Thoughtful classification of your submission greatly enhances the quality of the review that it receives. Using the forms below, you will select a topic track and three subject axes reflecting the methods employed, goals or problems addressed, and overall health care domain or venue. This classification helps to ensure that each submission is reviewed by the best reviewers - persons knowledgeable in its content domain. In addition, it helps greatly in the structuring of the sessions, allowing better grouping of papers and presentations by area of interest. For the topic track, generally speaking, contributions emphasizing information science or general methods will be part of the Foundations track, while those emphasizing specific designs or application to healthcare problems should be submitted to the Applications track. We recognize that no classification system is perfect and ask you to use your best judgment in making these determinations.

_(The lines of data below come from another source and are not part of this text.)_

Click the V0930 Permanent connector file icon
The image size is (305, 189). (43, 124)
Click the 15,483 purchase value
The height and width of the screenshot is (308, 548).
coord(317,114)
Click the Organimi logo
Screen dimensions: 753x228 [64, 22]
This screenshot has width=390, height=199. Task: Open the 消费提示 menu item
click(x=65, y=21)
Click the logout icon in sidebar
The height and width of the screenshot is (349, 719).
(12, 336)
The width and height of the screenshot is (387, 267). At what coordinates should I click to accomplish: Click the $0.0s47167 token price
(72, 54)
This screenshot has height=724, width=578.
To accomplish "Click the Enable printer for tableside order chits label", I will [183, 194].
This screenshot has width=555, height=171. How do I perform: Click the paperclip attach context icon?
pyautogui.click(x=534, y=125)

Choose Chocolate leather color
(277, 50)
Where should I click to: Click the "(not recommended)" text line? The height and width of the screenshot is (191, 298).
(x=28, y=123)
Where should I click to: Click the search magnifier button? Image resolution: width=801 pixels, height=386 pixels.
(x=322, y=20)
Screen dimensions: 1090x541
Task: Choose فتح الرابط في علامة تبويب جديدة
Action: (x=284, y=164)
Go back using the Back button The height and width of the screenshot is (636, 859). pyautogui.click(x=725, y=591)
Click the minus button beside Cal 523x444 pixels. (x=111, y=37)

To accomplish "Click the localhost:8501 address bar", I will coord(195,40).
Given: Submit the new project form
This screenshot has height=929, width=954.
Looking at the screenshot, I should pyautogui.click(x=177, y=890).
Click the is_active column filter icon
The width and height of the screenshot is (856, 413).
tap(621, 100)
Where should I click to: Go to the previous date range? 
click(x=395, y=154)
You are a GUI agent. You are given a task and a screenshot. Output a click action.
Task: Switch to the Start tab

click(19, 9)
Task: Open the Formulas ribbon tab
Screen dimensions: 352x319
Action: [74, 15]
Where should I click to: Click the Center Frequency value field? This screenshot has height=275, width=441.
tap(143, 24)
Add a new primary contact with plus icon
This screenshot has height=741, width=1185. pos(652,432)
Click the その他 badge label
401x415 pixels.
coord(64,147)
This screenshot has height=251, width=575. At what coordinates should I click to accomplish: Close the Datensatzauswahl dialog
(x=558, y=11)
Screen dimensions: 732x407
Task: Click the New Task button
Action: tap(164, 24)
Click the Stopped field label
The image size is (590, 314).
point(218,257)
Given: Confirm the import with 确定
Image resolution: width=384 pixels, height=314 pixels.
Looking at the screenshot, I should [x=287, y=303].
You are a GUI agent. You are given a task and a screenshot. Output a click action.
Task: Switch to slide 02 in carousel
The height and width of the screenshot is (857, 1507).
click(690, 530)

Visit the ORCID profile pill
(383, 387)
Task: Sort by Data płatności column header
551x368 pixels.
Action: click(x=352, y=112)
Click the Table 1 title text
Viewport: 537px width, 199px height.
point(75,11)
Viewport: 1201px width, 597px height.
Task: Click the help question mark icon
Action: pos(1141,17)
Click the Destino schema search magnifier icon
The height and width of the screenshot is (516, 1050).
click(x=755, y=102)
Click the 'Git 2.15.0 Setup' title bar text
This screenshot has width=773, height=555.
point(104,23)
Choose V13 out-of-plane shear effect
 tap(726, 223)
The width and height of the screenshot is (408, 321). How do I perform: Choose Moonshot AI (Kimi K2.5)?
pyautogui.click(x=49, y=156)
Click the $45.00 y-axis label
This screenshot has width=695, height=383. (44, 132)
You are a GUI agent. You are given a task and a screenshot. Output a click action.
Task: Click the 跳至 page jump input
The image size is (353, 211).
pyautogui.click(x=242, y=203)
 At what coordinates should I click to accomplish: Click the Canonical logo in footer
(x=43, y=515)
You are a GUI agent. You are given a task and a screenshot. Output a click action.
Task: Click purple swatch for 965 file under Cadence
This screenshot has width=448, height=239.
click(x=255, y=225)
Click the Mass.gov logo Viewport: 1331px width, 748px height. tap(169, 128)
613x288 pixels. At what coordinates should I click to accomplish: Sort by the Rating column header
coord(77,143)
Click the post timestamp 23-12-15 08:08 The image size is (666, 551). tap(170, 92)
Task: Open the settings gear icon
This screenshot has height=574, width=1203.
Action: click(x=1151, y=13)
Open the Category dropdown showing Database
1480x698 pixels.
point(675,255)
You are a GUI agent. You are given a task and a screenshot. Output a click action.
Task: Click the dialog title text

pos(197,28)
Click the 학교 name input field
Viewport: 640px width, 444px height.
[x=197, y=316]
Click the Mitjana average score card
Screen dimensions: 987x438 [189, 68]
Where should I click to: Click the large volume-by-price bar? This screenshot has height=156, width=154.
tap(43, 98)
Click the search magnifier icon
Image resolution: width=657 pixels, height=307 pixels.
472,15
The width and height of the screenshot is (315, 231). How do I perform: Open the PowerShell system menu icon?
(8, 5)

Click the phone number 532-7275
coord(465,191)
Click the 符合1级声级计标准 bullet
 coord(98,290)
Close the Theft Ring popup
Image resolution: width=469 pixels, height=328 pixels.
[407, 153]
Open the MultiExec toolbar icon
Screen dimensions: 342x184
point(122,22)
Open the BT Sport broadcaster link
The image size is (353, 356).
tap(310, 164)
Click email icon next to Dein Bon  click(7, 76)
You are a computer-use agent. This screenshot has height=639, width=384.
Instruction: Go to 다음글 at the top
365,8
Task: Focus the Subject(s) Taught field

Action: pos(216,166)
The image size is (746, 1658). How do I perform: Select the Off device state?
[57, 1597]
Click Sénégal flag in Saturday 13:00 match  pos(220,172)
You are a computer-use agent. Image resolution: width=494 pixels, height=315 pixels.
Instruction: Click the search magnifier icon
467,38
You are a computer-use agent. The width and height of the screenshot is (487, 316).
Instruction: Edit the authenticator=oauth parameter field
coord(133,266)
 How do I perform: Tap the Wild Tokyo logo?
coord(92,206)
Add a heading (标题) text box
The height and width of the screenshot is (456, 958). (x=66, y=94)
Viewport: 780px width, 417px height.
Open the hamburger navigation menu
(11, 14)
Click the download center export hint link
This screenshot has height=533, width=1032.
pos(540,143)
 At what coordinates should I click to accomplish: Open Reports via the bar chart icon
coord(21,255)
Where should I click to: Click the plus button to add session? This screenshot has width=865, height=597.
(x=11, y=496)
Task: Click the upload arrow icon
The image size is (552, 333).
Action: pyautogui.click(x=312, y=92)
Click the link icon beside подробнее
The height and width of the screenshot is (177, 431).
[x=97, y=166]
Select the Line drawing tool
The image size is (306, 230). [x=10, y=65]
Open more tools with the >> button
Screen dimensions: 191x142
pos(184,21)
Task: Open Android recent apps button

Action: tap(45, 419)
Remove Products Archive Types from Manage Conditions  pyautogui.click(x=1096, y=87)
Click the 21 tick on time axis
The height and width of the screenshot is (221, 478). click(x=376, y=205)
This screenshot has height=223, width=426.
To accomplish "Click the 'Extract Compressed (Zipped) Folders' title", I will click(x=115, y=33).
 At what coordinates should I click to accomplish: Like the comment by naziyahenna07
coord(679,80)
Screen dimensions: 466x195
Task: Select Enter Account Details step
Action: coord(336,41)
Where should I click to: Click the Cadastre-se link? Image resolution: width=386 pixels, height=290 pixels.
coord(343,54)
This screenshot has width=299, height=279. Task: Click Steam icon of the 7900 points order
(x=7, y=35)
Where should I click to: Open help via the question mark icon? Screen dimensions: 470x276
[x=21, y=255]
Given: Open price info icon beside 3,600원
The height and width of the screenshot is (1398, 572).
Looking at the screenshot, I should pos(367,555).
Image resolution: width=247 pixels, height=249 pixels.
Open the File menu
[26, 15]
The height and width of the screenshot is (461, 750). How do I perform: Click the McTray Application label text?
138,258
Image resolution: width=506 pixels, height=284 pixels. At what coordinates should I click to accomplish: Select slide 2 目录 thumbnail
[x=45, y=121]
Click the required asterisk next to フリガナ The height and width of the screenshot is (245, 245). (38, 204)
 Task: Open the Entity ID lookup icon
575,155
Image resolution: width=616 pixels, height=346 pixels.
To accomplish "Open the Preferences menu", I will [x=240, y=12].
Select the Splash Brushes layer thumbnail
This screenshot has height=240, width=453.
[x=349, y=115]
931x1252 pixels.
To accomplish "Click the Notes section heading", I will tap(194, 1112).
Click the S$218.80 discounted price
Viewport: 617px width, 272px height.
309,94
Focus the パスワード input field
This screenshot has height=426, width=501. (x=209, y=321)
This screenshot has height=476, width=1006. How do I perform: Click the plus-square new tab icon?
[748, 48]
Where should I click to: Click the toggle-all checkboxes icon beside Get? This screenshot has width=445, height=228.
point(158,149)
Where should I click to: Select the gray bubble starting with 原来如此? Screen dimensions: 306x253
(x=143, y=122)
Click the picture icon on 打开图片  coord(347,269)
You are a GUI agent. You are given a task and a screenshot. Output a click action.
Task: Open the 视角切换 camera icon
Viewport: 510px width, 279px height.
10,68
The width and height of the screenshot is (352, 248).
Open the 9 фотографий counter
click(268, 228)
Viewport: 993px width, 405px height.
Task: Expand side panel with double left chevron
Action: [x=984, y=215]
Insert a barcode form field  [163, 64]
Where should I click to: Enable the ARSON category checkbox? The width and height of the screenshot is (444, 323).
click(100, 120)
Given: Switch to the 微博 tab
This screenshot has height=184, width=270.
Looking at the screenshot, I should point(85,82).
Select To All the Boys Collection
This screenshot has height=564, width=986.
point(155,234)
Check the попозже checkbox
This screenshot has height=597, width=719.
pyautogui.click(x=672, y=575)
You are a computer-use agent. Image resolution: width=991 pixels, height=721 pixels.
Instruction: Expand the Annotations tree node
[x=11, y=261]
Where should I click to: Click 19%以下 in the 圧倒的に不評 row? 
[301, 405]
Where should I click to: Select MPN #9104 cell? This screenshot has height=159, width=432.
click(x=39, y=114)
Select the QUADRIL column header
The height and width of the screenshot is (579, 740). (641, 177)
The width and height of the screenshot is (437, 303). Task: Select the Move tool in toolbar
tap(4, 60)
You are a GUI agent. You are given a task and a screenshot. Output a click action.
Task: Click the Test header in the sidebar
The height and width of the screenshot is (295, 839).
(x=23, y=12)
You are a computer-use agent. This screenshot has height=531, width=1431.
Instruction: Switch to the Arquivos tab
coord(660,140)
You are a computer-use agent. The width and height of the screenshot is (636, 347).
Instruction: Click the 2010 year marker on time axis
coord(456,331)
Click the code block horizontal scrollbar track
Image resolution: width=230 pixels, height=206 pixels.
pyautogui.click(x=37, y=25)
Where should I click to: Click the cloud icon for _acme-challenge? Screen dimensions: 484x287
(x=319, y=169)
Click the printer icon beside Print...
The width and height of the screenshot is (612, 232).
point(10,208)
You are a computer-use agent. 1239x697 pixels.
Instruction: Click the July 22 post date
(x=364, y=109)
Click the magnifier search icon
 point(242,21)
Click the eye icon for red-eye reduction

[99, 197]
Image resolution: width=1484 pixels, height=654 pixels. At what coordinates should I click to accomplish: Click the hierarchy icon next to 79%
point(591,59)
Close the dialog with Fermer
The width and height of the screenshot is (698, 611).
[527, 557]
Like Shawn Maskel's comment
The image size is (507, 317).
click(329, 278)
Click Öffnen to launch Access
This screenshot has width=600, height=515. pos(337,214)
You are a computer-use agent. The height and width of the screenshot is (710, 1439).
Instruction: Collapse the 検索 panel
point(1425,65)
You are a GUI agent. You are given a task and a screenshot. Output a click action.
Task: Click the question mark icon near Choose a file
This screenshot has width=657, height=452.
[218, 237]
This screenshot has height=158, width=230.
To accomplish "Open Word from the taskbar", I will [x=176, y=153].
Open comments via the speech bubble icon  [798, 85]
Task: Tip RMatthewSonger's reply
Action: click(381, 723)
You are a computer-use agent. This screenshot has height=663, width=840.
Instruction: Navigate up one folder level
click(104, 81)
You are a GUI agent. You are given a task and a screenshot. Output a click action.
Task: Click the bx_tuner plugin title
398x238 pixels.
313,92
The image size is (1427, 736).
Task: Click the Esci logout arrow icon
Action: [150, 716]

AMIA 2015 Classification Scheme

FOUNDATIONS -- Axis I

I.A. INFORMATION AND KNOWLEDGE REPRESENTATION

FI – I.A.: Controlled terminologies, ontologies and vocabularies
FI – I.A.: Knowledge bases and data models
FI – I.A.: Knowledge representation, acquisition, and management

I.B. INFORMATION AND KNOWLEDGE PROCESSING

FI – I.B.: Cryptography, anonymization, and other methods for security and policy enforcement
FI – I.B.: Data mining and statistical data analysis, including big data analytics and electronic health records-based phenotyping
FI – I.B.: Identifying, representing, or modeling genomic data
FI – I.B.: Human-computer interaction and human-centered computing
FI – I.B.: Image representation, processing, analysis, and display
FI – I.B.: Information (text and image) storage, representation, processing and retrieval
FI – I.B.: Intelligent tutoring and tailored information representation
FI – I.B.: Methods for integration of information from disparate sources
FI – I.B.: Modeling physiologic and disease processes
FI – I.B.: Natural language processing and Text Mining
FI – I.B.: Networking methods
FI – I.B.: Simulation of complex systems
FI – I.B.: Social Media and mobile technology (mHealth)
FI – I.B.: Temporal and Spatial Reasoning
FI – I.B.: Uncertain reasoning and decision theory
FI – I.B.: Visualization of data, information and knowledge

I.C. EMPIRICAL RESEARCH AND EVALUATION METHODOLOGY

FI – I.C.: Cognitive study (including experiments emphasizing verbal protocol analysis and usability)
FI – I.C.: Classical experimental and quasi-experimental study methods (lab and field)
FI – I.C.: Legal, policy, historical, ethical study methods
FI – I.C.: Qualitative/ethnographic field study
FI – I.C.: Social/organizational study (people and organizational issues)
FI – I.C.: Surveys and needs analysis

APPLICATIONS -- Axis II

II A. INFORMATION AND KNOWLEDGE RETRIEVAL

AI – II.A.: Digital multi-media/ Image libraries
AI – II.A.: Health Information and biomedical literature: applications for providing just-in-time access
AI – II.A.: Integration of biomedical information from diverse sources (includes automated indexing)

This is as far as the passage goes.